## [Prompt]
Can you write out all the items again, changing "screenshot" to "screen capture" and keeping everything else the same, but leaving the pictures out of your answer?

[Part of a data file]
····················

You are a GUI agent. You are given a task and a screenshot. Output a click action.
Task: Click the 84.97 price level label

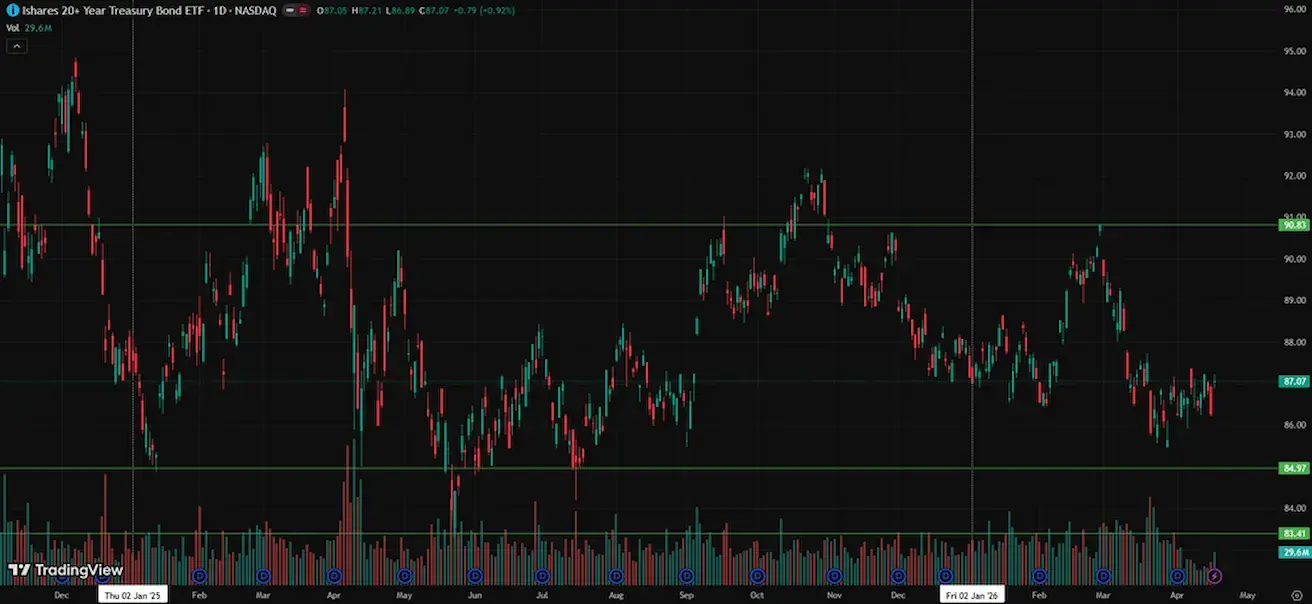(x=1294, y=468)
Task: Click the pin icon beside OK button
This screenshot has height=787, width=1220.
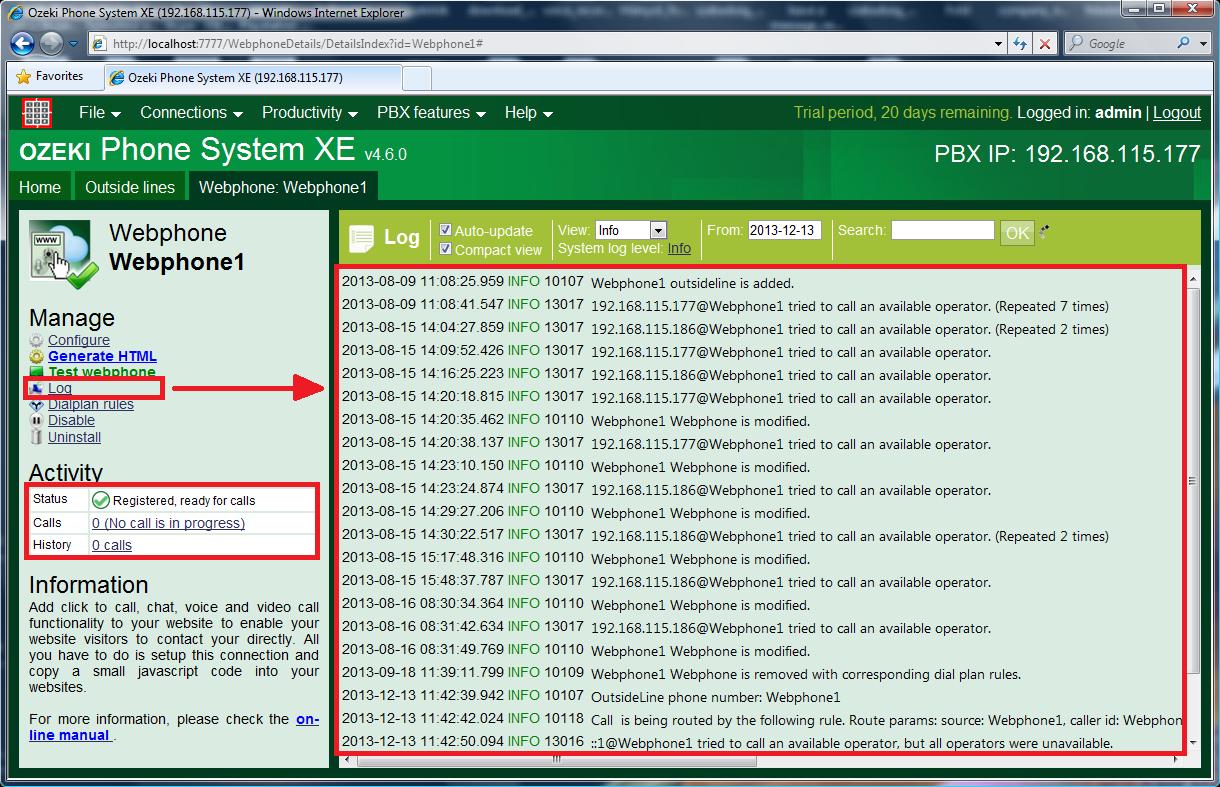Action: click(x=1045, y=231)
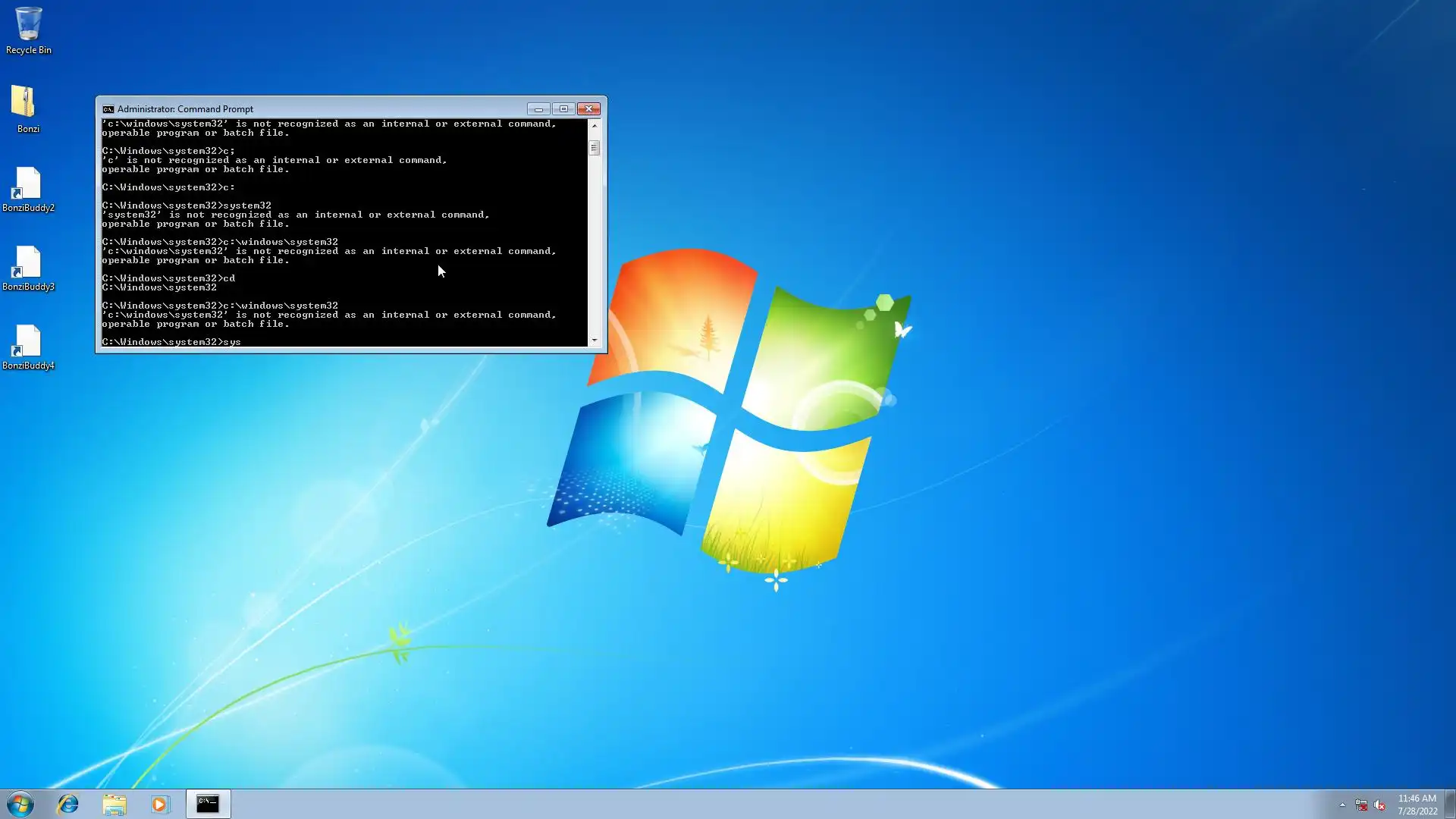Click the Command Prompt taskbar button

208,804
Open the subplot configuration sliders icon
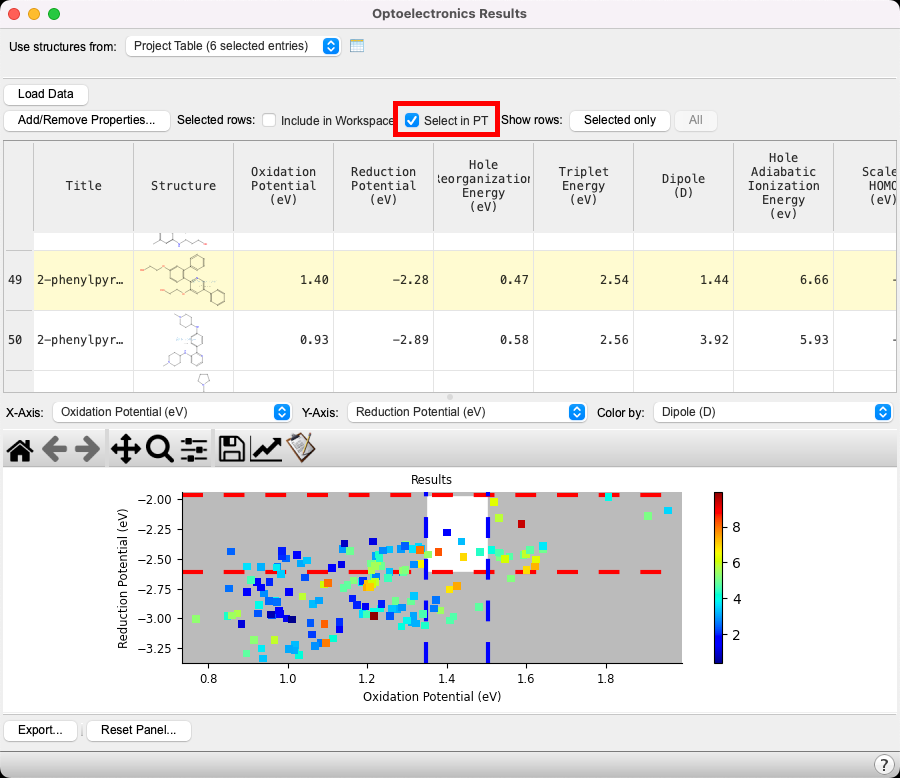 pos(194,449)
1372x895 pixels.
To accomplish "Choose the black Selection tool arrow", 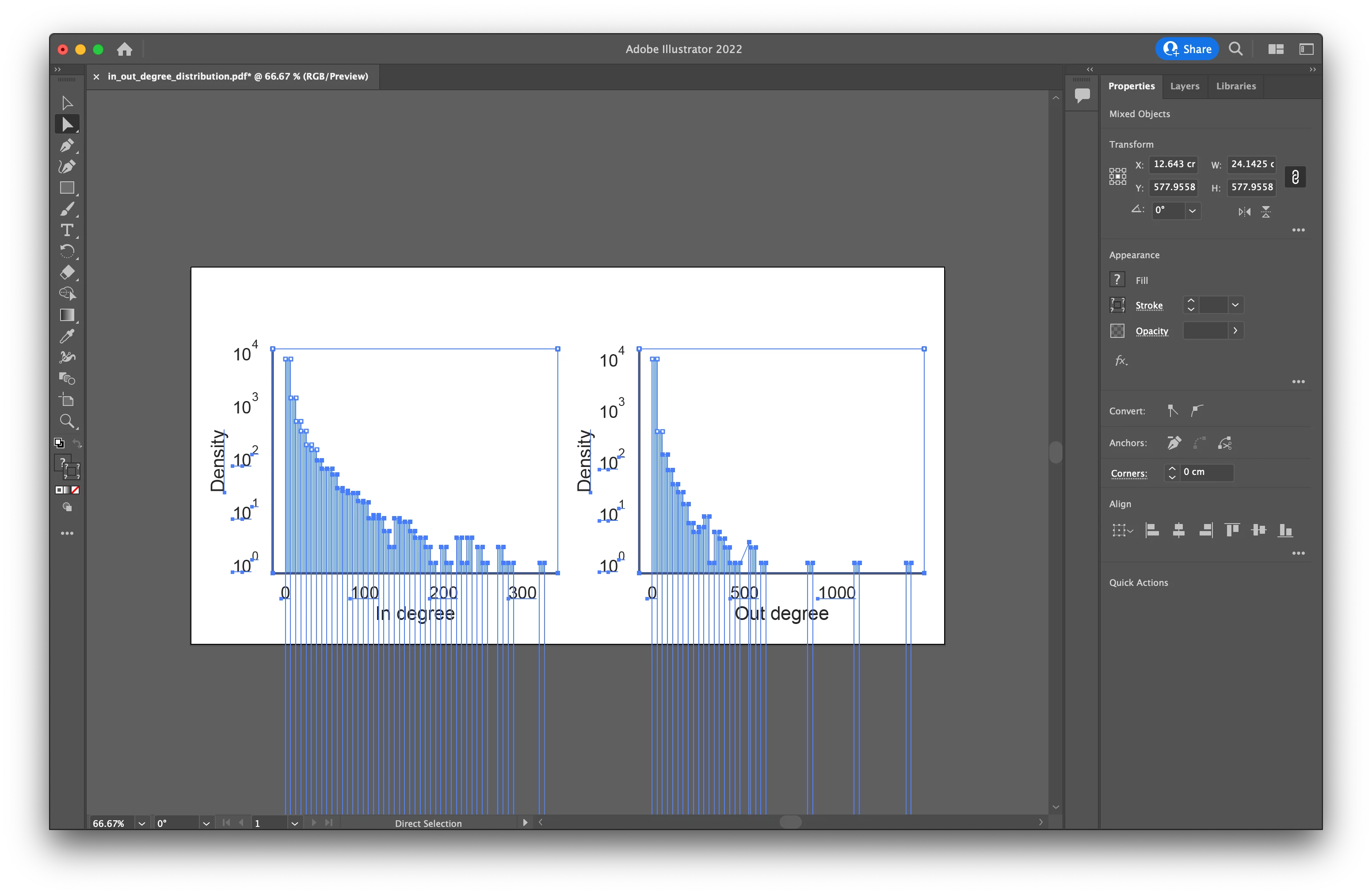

····················

## [Output below]
You are a GUI agent. You are given a task and a screen capture. Output a click action.
Task: Click the 84.97 price level label

(x=1294, y=468)
Task: Click the pin icon beside OK button
This screen capture has height=787, width=1220.
Action: click(x=1045, y=231)
Click the Command Prompt taskbar button

208,804
Open the subplot configuration sliders icon
 pos(194,449)
1372x895 pixels.
To accomplish "Choose the black Selection tool arrow", 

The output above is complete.